-- Supplied passage --
····················
The qinqin (秦琴; pinyin: qínqín; Vietnamese: Đàn sến) is a plucked Chinese lute. It was originally manufactured with a wooden body, a slender fretted neck, and three strings. Its body can be round, hexagonal (with rounded sides), or octagonal. Often, only two strings were used, as in certain regional silk-and-bamboo ensembles. In its hexagonal form (with rounded sides), it is also referred to as meihuaqin (梅花琴, literally "plum blossom instrument").

The qinqin is particularly popular in southern China: in Guangdong, Hong Kong and Macau. A similar instrument, the two-stringed đàn sến, has been adapted from the qinqin for use in the traditional music of southern Vietnam.

The frets on all Chinese lutes are high so that the fingers never touch the fretboard itself—distinctively different from western fretted instruments. This allows for a greater control over timbre and intonation than their western counterparts, but makes chordal playing more difficult.

There are two varieties of qinqins in modern China: the "traditional" version, characterized by "tall" Chinese-style frets (see photo), and the "modern" version, which uses fret wire instead. The modern version also closely resembles a banjo in that its body shape is usually round and includes a drum head made most often of sheep skin or python skin. The modern version also usually comes with three strings.
The fret spacing used on the qinqin is not the same as on Western instruments such as the guitar or banjo, so the notes do not correspond to the 12TET (12-tone equal temperament) system. Unlike the pipa (and some other Chinese instruments), the fretboards of most models of qinqins have not been modernized to support the 12TET standard. As a result, many of the notes appear to Western listeners to be off (either sharp or flat) by about a quarter tone (half a semitone).
····················
-- Available data --
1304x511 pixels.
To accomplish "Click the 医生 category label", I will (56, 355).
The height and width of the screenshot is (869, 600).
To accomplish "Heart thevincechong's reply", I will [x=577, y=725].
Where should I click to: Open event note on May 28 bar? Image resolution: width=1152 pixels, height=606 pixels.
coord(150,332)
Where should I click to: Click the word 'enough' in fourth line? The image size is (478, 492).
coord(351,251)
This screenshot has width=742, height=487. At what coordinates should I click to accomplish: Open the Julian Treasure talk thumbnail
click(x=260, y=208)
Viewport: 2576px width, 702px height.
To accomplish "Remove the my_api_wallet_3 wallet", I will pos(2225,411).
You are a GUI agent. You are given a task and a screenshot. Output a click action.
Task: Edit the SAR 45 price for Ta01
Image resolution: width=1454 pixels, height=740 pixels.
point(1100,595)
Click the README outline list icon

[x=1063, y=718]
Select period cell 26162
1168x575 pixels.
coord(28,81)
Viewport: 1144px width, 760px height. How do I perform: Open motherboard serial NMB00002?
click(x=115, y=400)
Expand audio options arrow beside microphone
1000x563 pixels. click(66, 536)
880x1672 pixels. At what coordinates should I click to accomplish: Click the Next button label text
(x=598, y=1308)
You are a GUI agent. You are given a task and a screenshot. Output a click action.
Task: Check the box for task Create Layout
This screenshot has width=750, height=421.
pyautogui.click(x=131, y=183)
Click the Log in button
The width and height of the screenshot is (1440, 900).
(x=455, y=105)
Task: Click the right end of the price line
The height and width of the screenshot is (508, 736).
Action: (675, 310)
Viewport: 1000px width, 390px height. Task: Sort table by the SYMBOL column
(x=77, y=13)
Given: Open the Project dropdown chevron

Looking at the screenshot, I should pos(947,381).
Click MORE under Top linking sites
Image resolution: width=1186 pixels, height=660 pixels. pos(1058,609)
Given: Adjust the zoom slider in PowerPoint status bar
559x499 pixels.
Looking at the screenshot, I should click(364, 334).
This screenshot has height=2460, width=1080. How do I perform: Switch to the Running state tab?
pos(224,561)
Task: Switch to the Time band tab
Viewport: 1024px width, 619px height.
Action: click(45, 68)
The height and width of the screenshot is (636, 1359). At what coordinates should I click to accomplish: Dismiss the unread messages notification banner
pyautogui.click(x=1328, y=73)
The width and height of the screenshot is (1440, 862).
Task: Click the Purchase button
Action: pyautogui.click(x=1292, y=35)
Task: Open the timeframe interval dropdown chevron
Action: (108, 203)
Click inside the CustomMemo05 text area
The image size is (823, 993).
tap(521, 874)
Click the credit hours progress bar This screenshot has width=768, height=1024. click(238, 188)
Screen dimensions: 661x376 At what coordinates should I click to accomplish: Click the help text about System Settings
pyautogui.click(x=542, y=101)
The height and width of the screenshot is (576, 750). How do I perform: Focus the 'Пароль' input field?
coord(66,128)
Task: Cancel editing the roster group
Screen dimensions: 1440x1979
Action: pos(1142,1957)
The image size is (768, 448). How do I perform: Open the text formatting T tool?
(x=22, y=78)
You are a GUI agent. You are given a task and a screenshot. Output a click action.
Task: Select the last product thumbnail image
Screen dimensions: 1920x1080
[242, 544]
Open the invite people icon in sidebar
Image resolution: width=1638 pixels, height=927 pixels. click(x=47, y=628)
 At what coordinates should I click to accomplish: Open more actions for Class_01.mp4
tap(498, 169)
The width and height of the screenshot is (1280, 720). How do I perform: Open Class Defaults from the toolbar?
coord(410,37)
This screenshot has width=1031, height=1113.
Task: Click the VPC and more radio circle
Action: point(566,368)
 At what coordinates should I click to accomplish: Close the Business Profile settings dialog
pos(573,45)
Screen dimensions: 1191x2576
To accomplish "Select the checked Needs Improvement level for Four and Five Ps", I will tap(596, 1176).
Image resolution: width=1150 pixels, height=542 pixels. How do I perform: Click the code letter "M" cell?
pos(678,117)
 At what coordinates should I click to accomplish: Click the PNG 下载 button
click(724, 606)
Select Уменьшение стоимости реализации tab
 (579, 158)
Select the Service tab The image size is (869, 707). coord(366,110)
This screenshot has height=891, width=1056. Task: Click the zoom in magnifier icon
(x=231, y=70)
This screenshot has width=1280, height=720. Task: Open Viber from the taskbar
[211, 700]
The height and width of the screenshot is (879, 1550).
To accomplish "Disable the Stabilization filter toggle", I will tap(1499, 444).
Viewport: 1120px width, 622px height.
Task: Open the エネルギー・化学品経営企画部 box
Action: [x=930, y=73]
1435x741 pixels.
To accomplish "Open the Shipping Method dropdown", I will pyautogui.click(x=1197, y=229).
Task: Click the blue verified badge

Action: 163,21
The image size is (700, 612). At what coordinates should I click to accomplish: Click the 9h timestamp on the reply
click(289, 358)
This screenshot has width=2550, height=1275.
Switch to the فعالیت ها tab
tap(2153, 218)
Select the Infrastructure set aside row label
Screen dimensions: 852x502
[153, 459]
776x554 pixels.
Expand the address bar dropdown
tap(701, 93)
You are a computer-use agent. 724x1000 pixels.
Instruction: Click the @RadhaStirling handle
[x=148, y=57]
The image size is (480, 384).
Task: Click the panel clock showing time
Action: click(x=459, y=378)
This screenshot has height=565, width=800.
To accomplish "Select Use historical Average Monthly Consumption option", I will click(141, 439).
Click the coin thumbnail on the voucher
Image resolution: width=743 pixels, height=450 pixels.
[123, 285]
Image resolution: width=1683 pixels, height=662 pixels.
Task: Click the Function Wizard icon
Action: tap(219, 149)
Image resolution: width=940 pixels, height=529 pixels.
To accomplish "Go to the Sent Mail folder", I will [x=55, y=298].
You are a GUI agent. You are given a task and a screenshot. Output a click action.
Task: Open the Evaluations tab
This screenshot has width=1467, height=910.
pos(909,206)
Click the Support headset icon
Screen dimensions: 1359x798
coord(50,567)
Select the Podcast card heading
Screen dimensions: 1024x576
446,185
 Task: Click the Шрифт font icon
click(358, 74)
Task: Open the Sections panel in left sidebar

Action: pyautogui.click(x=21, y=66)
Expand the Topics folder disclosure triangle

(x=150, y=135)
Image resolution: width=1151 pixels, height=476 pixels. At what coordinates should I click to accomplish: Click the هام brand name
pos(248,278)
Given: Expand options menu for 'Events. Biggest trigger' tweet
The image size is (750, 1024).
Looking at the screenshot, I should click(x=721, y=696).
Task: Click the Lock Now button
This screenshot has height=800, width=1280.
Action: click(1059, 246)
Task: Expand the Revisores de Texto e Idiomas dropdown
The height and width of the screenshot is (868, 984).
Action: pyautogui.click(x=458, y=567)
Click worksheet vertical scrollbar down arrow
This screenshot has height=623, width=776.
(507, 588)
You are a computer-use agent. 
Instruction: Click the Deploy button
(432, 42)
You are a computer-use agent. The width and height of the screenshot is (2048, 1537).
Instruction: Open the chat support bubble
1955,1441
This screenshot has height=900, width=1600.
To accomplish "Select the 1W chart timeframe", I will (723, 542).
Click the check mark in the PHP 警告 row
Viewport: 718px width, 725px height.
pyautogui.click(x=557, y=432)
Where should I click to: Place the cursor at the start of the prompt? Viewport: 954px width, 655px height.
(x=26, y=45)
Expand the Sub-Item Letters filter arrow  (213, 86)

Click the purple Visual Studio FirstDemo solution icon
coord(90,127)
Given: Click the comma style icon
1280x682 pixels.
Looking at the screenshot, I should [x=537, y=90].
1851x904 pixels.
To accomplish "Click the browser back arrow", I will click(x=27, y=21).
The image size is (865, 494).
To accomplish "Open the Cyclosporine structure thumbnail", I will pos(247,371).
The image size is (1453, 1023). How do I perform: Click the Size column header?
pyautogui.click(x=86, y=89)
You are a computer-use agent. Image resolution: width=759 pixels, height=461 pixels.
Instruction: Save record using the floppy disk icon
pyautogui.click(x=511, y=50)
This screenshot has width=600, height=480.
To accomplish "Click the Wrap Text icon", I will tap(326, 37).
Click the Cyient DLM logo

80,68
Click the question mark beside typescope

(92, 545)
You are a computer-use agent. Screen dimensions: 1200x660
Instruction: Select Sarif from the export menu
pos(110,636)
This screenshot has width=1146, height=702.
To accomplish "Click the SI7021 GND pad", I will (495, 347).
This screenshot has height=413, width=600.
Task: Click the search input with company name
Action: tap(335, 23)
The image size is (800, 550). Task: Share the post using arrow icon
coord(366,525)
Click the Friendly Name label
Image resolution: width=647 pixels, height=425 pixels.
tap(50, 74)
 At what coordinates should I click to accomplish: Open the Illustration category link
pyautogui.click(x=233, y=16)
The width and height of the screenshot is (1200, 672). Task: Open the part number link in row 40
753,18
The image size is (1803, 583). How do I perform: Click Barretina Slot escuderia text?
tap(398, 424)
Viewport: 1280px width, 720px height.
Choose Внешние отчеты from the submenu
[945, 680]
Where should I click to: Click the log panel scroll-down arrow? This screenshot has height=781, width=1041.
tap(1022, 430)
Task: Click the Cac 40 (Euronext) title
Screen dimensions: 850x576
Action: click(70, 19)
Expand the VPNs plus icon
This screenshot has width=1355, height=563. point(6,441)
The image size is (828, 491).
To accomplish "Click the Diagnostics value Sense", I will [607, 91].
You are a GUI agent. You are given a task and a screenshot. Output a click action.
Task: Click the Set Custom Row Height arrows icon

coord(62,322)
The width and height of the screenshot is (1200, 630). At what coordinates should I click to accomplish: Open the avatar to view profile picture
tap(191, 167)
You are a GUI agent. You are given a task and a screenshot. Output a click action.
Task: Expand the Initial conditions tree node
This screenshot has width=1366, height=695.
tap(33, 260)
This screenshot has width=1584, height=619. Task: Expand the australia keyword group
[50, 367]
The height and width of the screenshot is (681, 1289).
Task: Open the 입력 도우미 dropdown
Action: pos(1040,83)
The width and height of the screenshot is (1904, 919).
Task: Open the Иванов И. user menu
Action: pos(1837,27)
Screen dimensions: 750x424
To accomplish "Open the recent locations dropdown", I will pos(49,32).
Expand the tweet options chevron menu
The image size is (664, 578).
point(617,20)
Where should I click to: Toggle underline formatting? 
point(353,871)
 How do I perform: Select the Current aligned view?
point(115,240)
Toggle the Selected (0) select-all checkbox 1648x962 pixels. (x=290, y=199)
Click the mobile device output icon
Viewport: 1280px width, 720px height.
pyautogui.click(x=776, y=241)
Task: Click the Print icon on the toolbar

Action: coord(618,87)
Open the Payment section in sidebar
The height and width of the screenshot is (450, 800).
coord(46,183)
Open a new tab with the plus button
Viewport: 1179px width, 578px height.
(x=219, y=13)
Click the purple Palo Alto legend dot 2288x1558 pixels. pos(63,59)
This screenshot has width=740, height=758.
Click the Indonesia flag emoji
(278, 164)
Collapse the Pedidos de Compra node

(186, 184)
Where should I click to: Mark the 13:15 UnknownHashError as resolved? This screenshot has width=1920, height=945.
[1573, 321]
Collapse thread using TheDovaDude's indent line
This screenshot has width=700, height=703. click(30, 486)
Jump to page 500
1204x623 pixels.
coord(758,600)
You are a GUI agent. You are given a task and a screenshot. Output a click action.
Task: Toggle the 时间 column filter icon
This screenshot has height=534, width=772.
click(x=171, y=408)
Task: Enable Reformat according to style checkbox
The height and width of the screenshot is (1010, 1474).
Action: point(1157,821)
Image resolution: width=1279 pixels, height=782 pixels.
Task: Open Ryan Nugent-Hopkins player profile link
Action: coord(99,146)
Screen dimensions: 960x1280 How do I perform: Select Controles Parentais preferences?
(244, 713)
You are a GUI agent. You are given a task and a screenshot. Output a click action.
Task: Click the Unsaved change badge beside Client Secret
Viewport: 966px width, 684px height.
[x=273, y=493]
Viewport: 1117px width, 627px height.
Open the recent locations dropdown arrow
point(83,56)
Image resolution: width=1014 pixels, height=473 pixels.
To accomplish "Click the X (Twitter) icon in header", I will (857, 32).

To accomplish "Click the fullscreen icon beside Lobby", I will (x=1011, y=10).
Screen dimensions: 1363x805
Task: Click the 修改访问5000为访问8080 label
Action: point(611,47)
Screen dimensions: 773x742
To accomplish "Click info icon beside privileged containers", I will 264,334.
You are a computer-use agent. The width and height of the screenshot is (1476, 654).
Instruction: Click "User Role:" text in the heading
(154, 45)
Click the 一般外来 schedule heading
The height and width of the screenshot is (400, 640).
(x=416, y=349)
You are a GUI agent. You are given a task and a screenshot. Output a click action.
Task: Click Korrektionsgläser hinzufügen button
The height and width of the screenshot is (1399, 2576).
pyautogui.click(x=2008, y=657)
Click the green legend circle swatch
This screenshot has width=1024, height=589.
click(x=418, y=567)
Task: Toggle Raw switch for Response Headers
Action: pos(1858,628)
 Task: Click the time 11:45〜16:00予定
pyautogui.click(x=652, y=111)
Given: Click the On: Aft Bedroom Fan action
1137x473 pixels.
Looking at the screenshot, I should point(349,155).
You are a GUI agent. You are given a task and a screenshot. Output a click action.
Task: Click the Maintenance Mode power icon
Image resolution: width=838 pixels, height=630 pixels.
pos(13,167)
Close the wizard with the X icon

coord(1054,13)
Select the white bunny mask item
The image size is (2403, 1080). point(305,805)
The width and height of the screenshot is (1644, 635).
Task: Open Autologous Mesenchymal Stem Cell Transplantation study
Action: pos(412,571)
····················
-- Work instruction 1 --
Answer these questions from the passage on the qinqin.
(a) What name is used for the qinqin in its hexagonal form with rounded sides?
(b) In which places is the qinqin particularly popular?
(c) What is the drum head of the modern version most often made of?
-- Work instruction 2 --
Decide whether each statement agrees with the passage on the qinqin. Give yes or no and quote the words that settle it.
(a) The high frets on Chinese lutes make chordal playing easier.
(b) The modern qinqin usually has three strings.
(c) Most qinqin fretboards have been modernized to support the 12TET standard.
-- Work instruction 3 --
Carry the passage on the qinqin forward from its last sentence.

-- Response area 1 --
(a) Meihuaqin (梅花琴), literally "plum blossom instrument."
(b) Guangdong, Hong Kong and Macau, in southern China.
(c) Sheep skin or python skin.

-- Response area 2 --
(a) No: "but makes chordal playing more difficult."
(b) Yes: "The modern version also usually comes with three strings."
(c) No: "the fretboards of most models of qinqins have not been modernized to support the 12TET standard."

-- Response area 3 --
The approximate bridge position of the "floating" (movable) bridge on the qinqin can be easily calculated by doubling the distance between the nut and the 7th fret. The 7th fret on the qinqin is an octave higher than open string. Since the distance between the nut and the 7th fret is about 11 inches, the bridge should be located about 22 inches from the nut. This means the bridge will be located about 60% across the drum head, or 40% before the tail end of the drum head. A more precise location can be determined by using a digital tuner and comparing the notes produced on each string, first the open string, and then fretted at the 7th fret. The bridge position should be slightly adjusted so the note produced is "spot on" (but an octave different) at both open string and stopped at fret 7. Doing this for all three strings will usually result in a slight tilt to the bridge with the bass string maybe 1 or 2 mm longer than the treble string. This method is often used with other floating bridge instruments like banjos, stick dulcimers and cigar box guitars. The 22-inch scale length of the qinqin makes it comparable to the tenor banjo.